While the SDK auto-traces tool invocations, you might want finer granularity inside complex tools:

from agents import function_tool, custom_span

@function_tool
async def analyze_document(document_url: str) -> str:
    """Download, parse, and analyze a document."""
    with custom_span("document_download"):
        content = await download_document(document_url)

    with custom_span("text_extraction"):
        text = extract_text(content)

    with custom_span("entity_extraction"):
        entities = await extract_entities(text)

    with custom_span("sentiment_analysis"):
        sentiment = await analyze_sentiment(text)

    return (
        f"Document contains {len(entities)} entities. "
        f"Overall sentiment: {sentiment.label} ({sentiment.score:.2f})"
    )

Now when you view the trace, the function_span for analyze_document contains four child spans showing exactly where time was spent inside the tool. This is invaluable when a tool that "usually takes 500ms" suddenly takes 10 seconds — the child spans pinpoint whether the download, extraction, or analysis is the culprit.

Correlating Traces Across Services

In microservice architectures, an agent workflow might call external APIs that have their own tracing. You can propagate trace context to enable end-to-end correlation:

from agents import trace, get_current_trace

with trace("cross-service-workflow") as current_trace:
    trace_id = current_trace.trace_id

    # Pass trace_id to downstream services via headers
    response = await httpx.post(
        "https://internal-api/process",
        headers={"X-Trace-Id": trace_id},
        json={"data": payload},
    )

    # The downstream service can include this trace_id in its own logs
    result = await Runner.run(agent, response.text)

This pattern lets you follow a request from the user through your agent system and into backend services, creating a unified debugging experience across your entire infrastructure.

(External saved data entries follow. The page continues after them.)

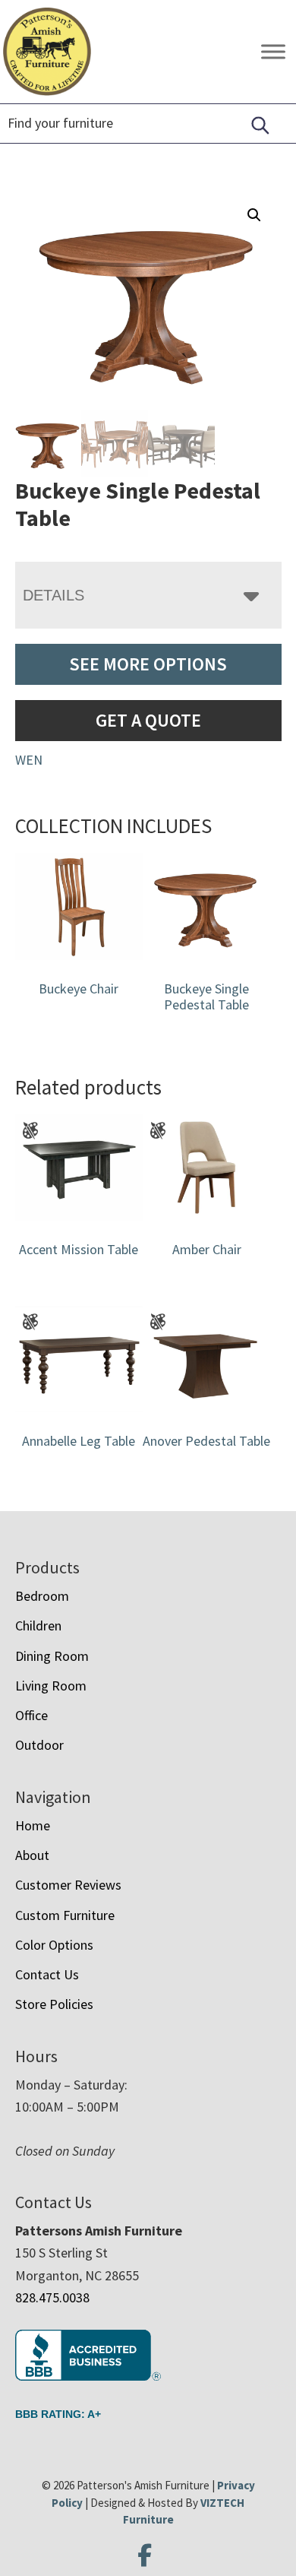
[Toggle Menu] (273, 52)
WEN (29, 759)
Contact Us (47, 1974)
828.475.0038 (52, 2297)
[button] (254, 215)
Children (38, 1625)
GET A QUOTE (148, 720)
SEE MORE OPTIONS (148, 664)
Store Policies (54, 2004)
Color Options (54, 1944)
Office (31, 1715)
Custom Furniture (65, 1915)
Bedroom (42, 1596)
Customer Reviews (68, 1884)
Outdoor (39, 1745)
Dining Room (52, 1656)
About (32, 1855)
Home (32, 1825)
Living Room (51, 1685)
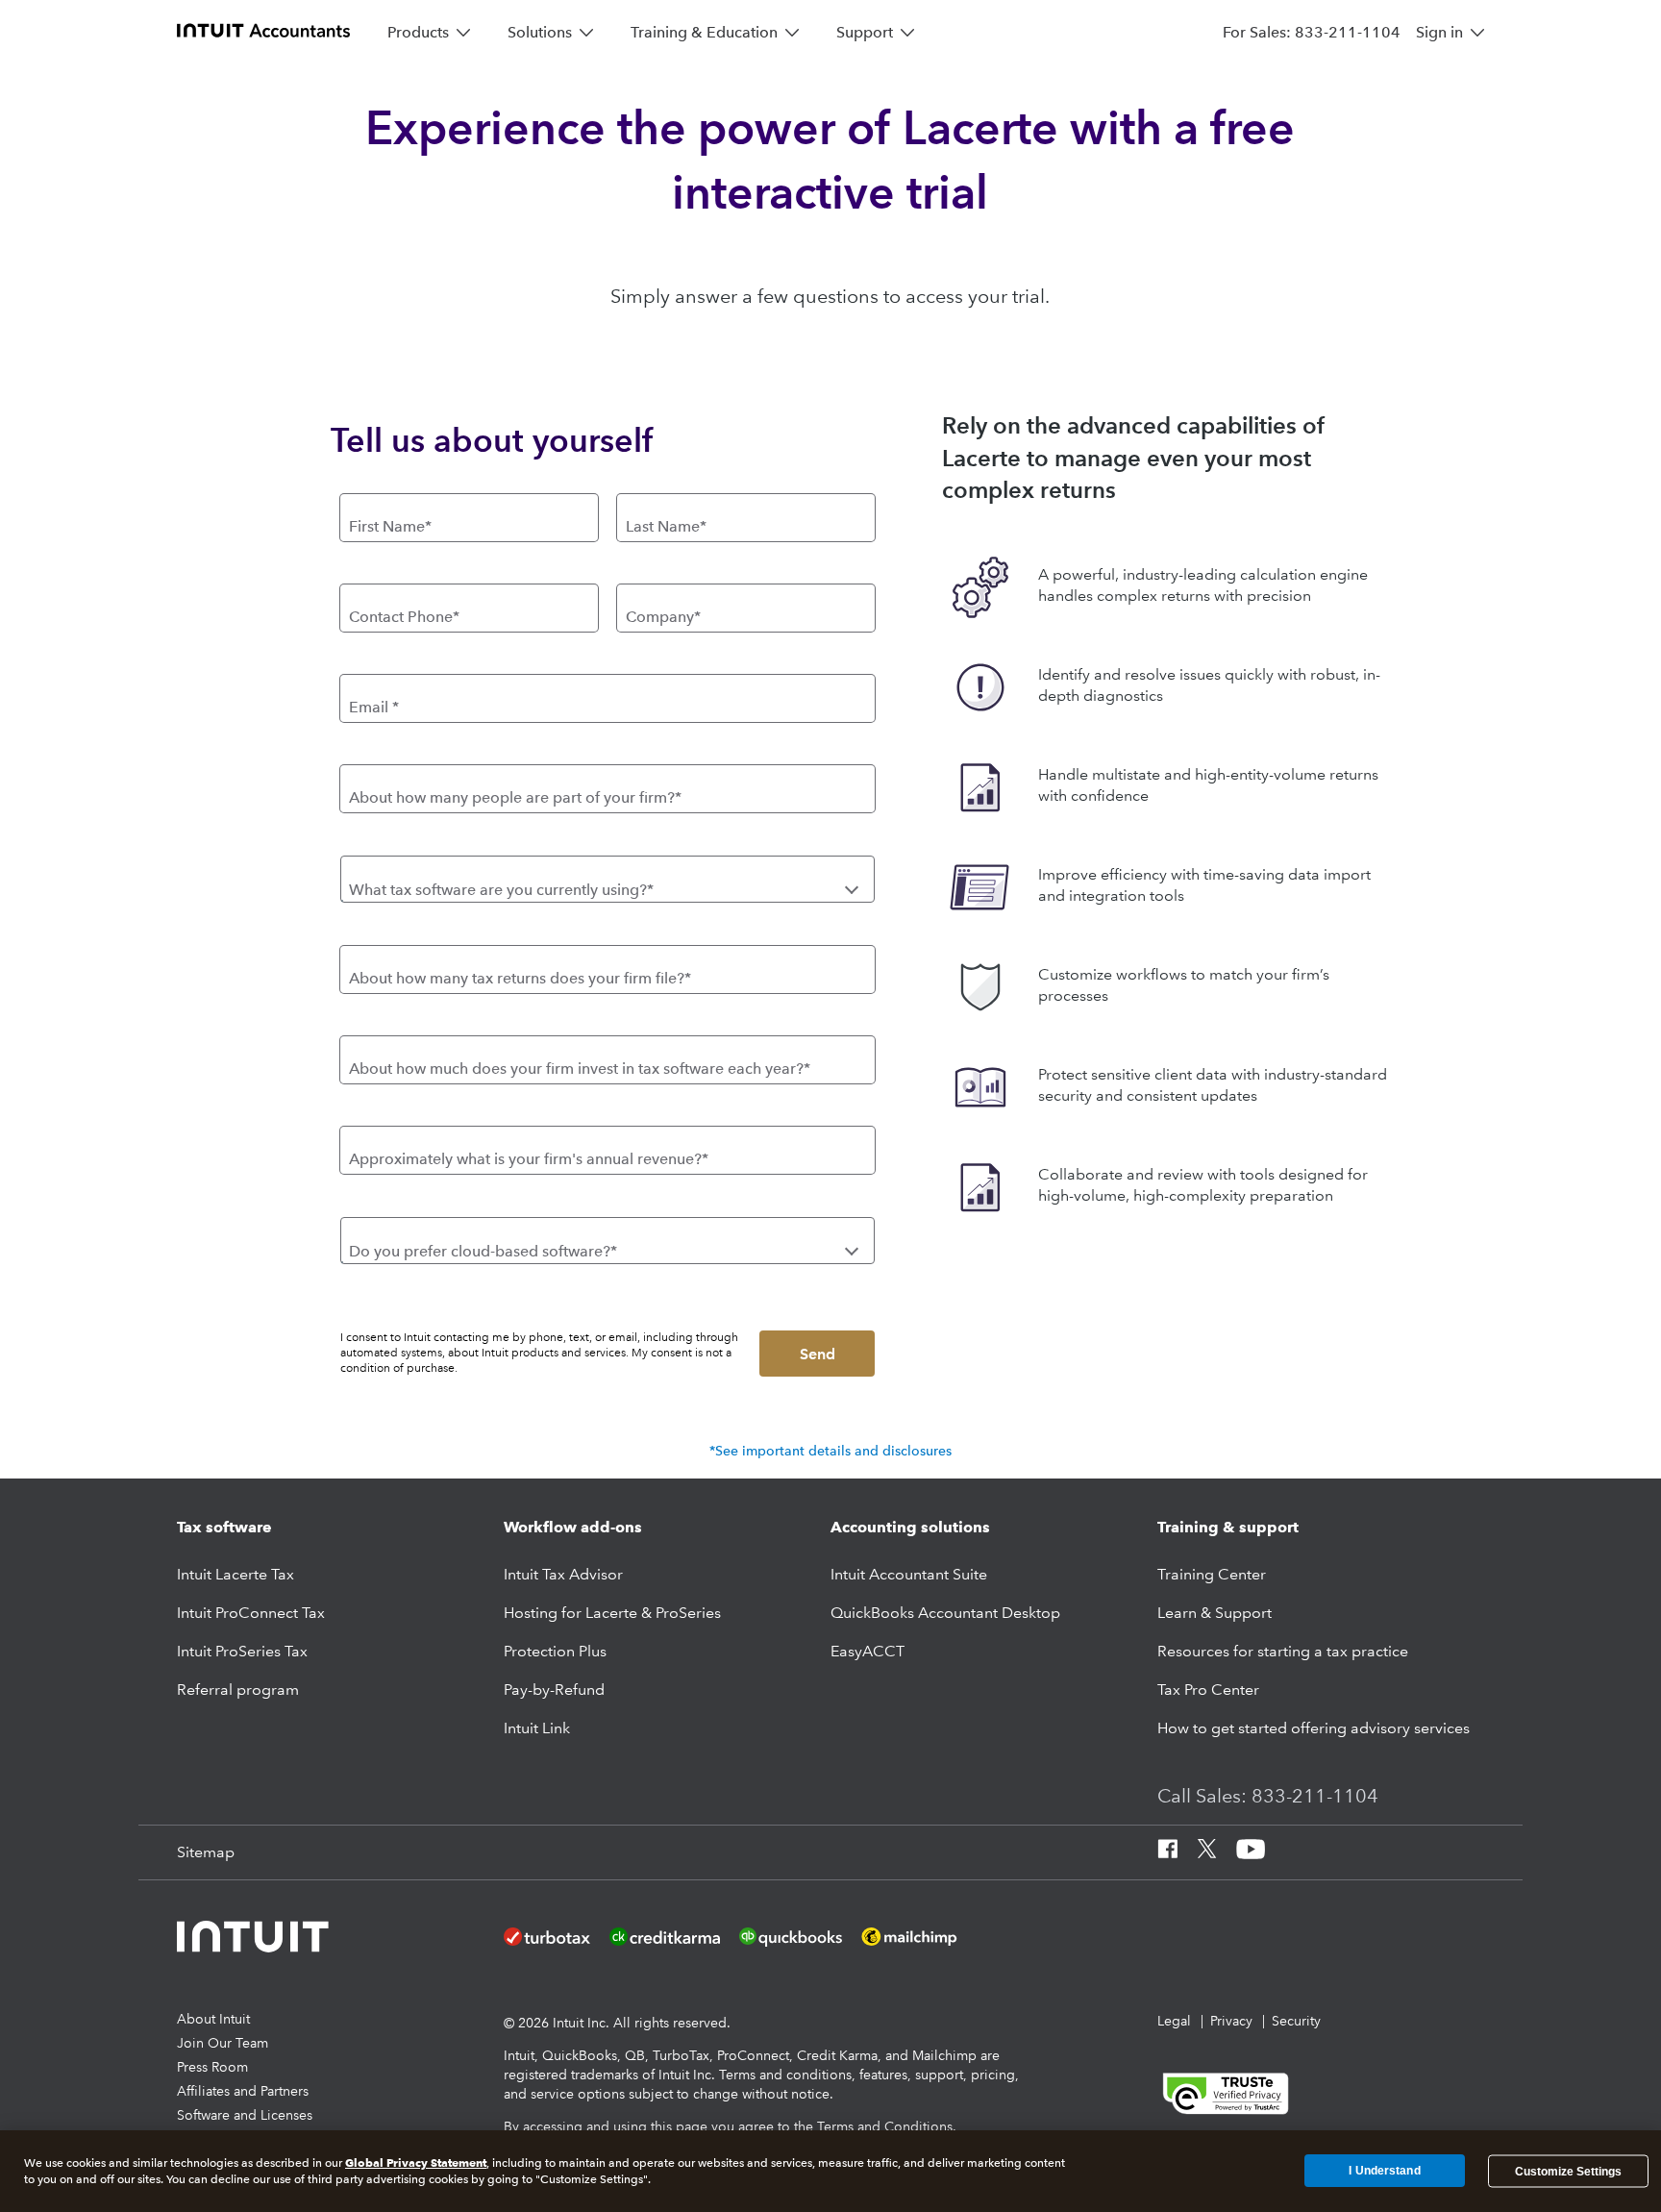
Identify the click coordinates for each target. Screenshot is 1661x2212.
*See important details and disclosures (830, 1450)
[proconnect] (263, 29)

Visualization Best Practices

1. Name spans after operations, not implementations — Use "fraud_screening" not "call_sift_api." Operation names remain stable even when you swap providers.

2. Keep hierarchies shallow — Three to four levels of nesting is ideal. Deeper hierarchies become difficult to navigate in the dashboard.

3. Attach business context as metadata — Include customer IDs, order IDs, and feature flags so you can filter traces by business dimensions.

4. Use consistent naming conventions — Adopt snake_case for all span names and stick to it. Inconsistent naming makes dashboard filters unreliable.

5. Instrument the boundaries — The most valuable custom spans are at I/O boundaries: database calls, HTTP requests, file operations, and message queue publishes. These are where latency hides.

Custom spans and the trace() context manager turn the Agents SDK's built-in tracing from a useful default into a comprehensive observability layer for your entire application.